Your goal
The lines to copy are those in the records below that hold the word "agent".

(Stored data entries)

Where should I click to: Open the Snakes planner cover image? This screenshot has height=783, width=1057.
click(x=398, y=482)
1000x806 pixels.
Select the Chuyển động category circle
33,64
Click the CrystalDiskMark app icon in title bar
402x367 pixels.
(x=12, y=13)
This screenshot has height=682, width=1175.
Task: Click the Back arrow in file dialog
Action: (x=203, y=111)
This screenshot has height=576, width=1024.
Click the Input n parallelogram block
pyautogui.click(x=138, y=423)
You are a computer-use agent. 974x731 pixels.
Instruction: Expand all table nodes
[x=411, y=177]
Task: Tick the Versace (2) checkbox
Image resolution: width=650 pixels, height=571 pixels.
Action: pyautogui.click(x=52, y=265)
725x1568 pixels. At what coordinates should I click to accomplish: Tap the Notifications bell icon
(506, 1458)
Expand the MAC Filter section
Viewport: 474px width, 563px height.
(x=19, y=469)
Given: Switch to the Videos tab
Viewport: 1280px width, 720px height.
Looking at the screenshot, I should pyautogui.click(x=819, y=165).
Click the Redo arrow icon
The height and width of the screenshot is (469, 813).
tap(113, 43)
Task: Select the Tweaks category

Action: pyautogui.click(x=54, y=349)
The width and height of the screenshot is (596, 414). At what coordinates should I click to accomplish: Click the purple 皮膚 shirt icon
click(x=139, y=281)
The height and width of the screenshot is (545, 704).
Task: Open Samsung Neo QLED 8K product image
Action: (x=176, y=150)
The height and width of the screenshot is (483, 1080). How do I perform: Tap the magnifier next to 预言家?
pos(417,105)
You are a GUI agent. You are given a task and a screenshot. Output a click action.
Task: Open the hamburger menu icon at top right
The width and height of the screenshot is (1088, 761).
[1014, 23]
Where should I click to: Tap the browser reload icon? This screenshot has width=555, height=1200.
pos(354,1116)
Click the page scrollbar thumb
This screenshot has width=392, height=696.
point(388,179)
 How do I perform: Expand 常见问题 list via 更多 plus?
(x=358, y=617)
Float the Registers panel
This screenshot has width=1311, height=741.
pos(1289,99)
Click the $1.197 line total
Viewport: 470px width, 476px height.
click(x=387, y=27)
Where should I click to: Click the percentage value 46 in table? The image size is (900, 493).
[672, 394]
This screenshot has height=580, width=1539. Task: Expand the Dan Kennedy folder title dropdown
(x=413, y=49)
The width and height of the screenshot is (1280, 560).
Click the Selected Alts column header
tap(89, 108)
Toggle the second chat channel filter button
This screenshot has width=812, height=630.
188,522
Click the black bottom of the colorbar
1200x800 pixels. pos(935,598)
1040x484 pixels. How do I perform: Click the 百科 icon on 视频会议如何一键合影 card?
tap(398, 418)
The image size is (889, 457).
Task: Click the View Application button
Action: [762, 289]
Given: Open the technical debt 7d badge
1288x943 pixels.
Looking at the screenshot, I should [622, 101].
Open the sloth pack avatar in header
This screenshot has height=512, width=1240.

Solution to this task
You are a computer-use agent. 974x731 pixels.
You are a GUI agent. You are given a task and a screenshot. Output a click action.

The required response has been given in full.